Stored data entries

----------

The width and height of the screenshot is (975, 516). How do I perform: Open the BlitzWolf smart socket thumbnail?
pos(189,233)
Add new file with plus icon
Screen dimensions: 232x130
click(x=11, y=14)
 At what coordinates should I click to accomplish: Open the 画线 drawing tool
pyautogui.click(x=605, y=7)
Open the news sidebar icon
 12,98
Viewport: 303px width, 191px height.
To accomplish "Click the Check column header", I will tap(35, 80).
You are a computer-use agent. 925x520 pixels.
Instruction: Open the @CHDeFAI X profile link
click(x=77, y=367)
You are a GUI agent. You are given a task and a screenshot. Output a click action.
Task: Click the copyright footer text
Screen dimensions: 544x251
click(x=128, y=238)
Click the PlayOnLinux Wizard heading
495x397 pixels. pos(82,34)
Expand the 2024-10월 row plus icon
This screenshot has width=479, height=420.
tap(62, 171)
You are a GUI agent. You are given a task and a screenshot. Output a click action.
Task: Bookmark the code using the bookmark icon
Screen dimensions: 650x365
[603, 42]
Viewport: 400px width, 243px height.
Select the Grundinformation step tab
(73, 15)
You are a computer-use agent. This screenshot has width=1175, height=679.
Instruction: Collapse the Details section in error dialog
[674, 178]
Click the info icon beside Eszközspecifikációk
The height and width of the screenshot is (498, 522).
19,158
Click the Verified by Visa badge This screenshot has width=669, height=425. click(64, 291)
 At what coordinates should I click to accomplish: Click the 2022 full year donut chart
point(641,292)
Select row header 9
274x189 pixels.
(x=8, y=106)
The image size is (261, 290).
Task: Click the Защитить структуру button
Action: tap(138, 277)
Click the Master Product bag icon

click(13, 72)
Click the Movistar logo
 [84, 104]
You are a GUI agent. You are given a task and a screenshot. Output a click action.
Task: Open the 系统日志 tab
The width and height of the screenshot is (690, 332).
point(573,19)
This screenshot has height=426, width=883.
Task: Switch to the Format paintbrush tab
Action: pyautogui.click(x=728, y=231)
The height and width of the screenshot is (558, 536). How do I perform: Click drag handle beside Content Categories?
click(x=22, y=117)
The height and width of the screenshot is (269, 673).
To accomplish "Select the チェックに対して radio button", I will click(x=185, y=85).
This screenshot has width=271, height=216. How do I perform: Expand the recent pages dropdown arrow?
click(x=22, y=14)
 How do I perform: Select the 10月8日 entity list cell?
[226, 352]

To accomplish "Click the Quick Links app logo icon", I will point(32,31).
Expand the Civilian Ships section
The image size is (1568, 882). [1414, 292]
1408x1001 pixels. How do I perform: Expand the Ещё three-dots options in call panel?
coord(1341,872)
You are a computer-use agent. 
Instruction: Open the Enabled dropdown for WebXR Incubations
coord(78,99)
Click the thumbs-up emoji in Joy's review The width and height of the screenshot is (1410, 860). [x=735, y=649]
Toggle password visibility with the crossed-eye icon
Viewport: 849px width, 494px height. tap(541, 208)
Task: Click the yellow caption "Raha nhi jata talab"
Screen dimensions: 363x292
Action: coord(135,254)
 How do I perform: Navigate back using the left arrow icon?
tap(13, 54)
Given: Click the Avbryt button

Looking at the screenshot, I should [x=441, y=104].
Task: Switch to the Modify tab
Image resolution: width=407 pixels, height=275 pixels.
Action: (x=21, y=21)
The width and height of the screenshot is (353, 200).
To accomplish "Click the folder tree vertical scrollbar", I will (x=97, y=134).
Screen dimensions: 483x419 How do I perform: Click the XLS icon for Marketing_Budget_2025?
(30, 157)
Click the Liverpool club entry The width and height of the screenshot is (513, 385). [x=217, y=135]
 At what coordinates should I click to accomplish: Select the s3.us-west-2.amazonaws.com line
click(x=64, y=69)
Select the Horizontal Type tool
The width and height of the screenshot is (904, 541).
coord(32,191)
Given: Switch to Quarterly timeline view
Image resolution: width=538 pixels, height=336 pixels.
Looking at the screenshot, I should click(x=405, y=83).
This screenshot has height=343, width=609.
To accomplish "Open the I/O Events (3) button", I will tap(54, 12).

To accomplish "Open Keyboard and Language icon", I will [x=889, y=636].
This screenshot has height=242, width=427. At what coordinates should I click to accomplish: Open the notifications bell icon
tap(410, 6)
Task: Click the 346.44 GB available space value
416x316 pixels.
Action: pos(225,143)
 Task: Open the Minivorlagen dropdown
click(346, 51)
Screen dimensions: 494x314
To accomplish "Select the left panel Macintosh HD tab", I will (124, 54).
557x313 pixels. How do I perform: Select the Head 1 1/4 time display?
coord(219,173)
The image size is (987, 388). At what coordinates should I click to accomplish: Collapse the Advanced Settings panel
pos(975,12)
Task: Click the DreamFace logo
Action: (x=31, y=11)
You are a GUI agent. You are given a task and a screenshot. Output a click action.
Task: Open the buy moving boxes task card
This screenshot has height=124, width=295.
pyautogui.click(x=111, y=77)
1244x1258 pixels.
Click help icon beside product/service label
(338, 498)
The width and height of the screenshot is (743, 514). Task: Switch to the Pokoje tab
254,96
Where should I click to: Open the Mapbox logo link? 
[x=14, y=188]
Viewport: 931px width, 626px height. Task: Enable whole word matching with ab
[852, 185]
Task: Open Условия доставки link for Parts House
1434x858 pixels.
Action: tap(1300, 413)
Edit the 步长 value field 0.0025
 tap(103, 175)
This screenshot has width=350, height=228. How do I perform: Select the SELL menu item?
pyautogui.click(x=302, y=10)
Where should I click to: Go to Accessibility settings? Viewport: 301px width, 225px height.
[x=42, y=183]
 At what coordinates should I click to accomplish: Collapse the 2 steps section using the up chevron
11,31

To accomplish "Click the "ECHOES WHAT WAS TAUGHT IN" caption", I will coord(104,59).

----------

The answer must be every line of the entries that includes the word "will".

To accomplish "Click the Check column header", I will tap(35, 80).
To accomplish "Select the チェックに対して radio button", I will click(x=185, y=85).
To accomplish "Click the Quick Links app logo icon", I will point(32,31).
To accomplish "Click the folder tree vertical scrollbar", I will (x=97, y=134).
To accomplish "Open the I/O Events (3) button", I will tap(54, 12).
To accomplish "Open Keyboard and Language icon", I will [x=889, y=636].
To accomplish "Select the left panel Macintosh HD tab", I will (124, 54).
To accomplish "Click the "ECHOES WHAT WAS TAUGHT IN" caption", I will coord(104,59).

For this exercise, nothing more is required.